Un murmullo recorrió la cámara. Clary casi ni lo oyó. Sabía que Jace le había cogido la mano, pero solo oía el viento del Burren, y veía a cazadores de sombras alzándose ante la Copa Infernal, ante Sebastian, con las Marcas del Libro Gris ya casi borradas de la piel…

—Los cazadores de sombras no luchan contra cazadores de sombras —declaró un anciano en una de las primera filas. Jace le susurró al oído que era el director del Instituto de Reikiavik—. Es una blasfemia.

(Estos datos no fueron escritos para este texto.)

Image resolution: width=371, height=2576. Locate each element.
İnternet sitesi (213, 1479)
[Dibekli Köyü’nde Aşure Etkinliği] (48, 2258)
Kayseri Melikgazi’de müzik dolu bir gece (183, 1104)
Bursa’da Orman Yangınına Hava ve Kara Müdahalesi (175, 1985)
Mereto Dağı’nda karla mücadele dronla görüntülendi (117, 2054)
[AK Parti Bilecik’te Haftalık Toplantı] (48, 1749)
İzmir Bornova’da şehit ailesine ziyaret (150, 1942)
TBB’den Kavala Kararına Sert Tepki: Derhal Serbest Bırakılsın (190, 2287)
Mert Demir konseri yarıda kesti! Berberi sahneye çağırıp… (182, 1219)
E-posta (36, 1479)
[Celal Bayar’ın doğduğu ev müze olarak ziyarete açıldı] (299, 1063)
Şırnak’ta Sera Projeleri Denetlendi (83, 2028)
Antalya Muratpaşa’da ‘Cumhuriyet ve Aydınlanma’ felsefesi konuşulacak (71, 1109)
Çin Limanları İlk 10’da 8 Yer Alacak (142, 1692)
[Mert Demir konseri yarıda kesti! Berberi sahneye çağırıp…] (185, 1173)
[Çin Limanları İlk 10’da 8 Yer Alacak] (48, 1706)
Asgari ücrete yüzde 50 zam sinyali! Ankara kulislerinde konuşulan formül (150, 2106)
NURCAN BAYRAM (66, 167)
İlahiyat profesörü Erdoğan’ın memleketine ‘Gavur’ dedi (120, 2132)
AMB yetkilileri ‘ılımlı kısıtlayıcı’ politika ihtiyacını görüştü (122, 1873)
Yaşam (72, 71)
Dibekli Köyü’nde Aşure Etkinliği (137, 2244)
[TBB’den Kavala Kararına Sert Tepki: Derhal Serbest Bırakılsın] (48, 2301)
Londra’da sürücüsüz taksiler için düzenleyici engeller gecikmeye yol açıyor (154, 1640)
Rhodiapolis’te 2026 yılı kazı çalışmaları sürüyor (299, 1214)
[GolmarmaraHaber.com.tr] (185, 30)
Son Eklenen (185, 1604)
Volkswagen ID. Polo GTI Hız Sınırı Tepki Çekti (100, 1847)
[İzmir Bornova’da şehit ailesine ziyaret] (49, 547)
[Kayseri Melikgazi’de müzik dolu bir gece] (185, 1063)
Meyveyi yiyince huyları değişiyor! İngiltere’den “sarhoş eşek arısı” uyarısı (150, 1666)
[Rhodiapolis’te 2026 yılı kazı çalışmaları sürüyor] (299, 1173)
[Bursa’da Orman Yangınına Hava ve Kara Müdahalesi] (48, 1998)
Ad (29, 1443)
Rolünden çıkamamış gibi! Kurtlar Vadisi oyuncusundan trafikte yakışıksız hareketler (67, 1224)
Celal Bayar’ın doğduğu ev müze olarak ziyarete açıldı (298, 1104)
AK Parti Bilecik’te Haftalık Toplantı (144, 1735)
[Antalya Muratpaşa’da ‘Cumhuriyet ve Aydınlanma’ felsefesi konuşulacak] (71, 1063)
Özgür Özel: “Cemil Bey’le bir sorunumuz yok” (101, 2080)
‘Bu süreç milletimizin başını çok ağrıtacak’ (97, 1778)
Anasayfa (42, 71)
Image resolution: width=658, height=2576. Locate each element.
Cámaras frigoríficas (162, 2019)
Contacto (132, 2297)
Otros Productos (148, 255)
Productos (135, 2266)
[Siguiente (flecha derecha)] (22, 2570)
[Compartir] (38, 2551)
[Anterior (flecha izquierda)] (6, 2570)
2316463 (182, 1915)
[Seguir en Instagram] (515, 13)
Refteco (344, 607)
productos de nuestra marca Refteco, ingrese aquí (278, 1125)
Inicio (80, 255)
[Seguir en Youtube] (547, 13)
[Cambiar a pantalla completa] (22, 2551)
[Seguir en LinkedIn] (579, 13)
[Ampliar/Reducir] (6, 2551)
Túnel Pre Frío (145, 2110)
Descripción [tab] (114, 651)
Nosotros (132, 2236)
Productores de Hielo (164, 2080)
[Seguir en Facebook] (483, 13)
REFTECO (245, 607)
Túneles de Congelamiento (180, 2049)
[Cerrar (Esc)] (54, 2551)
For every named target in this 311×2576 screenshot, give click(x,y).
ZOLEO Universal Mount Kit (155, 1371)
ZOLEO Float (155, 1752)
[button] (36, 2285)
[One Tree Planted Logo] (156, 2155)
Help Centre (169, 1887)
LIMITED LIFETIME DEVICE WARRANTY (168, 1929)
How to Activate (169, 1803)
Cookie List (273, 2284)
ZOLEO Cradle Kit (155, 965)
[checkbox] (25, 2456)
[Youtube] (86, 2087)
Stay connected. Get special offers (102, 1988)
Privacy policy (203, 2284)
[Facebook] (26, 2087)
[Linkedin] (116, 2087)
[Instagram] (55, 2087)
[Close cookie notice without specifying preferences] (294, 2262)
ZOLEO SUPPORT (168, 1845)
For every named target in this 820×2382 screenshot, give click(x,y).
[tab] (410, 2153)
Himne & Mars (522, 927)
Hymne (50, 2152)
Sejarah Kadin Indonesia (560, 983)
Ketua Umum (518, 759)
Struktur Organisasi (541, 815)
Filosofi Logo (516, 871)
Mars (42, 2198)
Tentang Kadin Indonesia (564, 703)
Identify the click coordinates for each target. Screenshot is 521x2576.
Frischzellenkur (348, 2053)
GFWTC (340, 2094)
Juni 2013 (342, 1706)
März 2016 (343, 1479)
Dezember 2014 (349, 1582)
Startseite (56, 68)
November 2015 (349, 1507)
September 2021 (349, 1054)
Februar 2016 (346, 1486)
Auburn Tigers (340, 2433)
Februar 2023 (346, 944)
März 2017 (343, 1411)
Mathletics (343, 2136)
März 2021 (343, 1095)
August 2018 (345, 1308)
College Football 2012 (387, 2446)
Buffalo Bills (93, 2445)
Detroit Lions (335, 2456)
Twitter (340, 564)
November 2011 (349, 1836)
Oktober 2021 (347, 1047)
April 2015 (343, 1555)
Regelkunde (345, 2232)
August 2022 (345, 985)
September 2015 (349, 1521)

—Sí que es una blasfemia —admitió Jia—. Una blasfemia es el credo de Sebastian Morgenstern. Su padre quería limpiar el mundo de subterráneos. Sebastian quiere algo diferente. Quiere a los nefilim reducidos a cenizas, y quiere emplear a los propios nefilim para lograrlo.

—Seguro que si él es capaz de convertir a los nefilim en… en monstruos, nosotros deberíamos ser capaces de encontrar un modo de revertir esa conversión —manifestó Nasreen Choudhury, el director del Instituto de Mumbai, imponente en su sari blanco decorado con runas—. Sin duda no debemos rendirnos con tanta facilidad.

—En Berlín encontramos el cuerpo de uno de los Oscurecidos —explicó Robert—. Estaba herido, pero seguramente lo dieron por muerto. Los Hermanos Silenciosos lo están examinando en estos momentos para ver si logran extraer alguna información que pueda llevarnos a una cura.

—¿Qué Oscurecido? —preguntó la mujer con el koi tatuado—. Tenía un nombre antes de que lo transformaran. Un nombre de cazador de sombras.

—Amalric Kriegsmesser —contestó Robert después de un momento de vacilación—. Su familia ya ha sido informada.

«Los brujos del Laberinto Espiral también están trabajando en una cura». El susurro omnidireccional del Hermano Silencioso resonó en la cámara. Clary reconoció al hermano Zachariah cerca del estrado, con las manos unidas. Junto a él se hallaba una angustiada Helen Blackthorn, vestida con las prendas blancas de luto.

—Son brujos —soltó alguien en un tono de menosprecio—. Seguro que no lo sabrán hacer mejor que nuestros Hermanos Silenciosos.

—¿Se puede interrogar a Kriegsmesser? —intervino una mujer alta de pelo blanco—. Quizá conozca el siguiente paso de Sebastian, o incluso el modo de curarse.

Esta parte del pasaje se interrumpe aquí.